**Your task:** List every line of the data that contains the string "point", matching case exactly.
-- start --
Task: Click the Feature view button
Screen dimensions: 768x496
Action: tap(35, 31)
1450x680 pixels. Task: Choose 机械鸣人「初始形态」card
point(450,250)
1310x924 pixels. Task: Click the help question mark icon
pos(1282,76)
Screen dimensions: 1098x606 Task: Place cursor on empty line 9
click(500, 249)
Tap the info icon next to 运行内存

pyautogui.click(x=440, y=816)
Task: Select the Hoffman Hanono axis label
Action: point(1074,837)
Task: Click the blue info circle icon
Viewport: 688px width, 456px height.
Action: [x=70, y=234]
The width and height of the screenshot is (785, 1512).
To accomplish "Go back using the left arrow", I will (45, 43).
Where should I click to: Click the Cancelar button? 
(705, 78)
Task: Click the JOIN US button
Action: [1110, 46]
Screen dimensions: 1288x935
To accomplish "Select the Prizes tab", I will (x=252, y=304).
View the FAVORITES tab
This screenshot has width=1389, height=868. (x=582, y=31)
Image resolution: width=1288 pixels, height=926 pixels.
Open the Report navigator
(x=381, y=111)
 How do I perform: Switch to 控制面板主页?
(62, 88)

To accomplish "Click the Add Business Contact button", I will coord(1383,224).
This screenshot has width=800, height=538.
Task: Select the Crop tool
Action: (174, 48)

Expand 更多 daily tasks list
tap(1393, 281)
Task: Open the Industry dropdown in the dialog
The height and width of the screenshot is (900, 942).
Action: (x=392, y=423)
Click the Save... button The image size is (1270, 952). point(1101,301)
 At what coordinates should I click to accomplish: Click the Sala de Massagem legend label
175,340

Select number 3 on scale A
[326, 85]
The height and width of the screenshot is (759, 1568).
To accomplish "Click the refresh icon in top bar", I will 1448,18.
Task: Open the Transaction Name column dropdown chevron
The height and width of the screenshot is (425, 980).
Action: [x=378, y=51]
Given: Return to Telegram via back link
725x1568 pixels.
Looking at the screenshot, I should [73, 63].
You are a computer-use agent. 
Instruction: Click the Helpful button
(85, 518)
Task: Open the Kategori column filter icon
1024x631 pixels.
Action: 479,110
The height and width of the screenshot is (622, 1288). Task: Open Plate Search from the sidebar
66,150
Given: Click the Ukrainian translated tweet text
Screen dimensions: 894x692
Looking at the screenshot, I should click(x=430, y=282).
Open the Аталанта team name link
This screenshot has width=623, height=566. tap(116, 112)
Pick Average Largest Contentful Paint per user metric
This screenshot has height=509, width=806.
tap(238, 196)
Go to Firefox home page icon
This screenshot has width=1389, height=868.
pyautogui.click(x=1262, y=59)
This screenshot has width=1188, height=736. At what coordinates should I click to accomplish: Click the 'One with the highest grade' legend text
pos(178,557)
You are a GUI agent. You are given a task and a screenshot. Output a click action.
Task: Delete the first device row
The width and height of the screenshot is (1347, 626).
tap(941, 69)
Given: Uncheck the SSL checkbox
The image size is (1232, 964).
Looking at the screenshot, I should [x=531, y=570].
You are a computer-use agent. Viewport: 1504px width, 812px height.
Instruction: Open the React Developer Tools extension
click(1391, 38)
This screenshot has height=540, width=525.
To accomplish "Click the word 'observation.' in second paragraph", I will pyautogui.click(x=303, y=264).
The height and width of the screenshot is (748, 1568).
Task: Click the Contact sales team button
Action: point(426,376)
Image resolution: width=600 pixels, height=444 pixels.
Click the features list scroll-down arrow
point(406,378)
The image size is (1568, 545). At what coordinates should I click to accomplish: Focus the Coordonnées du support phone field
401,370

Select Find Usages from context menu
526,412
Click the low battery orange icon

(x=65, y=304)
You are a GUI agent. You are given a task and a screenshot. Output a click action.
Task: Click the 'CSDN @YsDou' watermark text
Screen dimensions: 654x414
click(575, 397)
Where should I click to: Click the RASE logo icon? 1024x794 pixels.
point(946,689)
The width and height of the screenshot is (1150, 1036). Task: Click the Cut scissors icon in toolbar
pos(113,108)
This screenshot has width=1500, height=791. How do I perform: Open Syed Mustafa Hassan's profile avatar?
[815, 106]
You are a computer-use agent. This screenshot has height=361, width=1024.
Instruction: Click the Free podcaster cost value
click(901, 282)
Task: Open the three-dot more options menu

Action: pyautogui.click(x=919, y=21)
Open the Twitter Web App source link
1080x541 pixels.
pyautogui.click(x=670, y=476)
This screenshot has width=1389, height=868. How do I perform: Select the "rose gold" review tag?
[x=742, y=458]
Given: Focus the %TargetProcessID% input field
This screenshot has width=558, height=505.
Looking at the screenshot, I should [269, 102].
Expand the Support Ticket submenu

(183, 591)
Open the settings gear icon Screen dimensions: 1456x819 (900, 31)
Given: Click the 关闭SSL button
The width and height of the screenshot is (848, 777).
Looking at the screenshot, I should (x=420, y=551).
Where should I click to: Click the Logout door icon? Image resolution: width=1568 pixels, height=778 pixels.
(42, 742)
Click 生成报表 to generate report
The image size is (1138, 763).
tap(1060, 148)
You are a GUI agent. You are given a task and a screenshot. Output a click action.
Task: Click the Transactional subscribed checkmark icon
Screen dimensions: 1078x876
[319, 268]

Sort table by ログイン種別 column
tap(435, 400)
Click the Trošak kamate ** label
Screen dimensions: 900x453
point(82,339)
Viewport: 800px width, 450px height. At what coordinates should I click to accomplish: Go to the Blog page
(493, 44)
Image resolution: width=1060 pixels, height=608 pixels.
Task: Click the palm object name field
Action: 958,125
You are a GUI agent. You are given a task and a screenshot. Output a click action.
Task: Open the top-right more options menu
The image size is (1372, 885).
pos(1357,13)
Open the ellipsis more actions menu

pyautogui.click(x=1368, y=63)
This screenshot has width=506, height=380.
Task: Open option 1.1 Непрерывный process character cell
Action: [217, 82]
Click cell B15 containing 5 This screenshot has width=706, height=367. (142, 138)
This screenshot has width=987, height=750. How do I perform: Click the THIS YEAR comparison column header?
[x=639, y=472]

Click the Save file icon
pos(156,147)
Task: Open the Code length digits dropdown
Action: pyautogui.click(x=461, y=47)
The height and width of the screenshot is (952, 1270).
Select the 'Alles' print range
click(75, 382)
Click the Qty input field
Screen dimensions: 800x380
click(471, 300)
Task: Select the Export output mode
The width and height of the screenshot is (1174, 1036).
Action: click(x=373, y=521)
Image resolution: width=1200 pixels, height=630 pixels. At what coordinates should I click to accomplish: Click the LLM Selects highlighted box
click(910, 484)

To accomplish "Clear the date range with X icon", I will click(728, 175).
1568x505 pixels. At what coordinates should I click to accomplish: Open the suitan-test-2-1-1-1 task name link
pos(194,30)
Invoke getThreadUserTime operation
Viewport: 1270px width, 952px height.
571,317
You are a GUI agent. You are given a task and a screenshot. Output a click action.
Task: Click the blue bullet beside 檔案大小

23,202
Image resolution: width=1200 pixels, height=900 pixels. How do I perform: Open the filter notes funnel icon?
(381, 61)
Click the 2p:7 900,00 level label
-- end --
**Problem solution:**
point(450,250)
Action: point(1074,837)
Click the Save... button The image size is (1270, 952). point(1101,301)
Action: point(426,376)
point(406,378)
point(946,689)
point(82,339)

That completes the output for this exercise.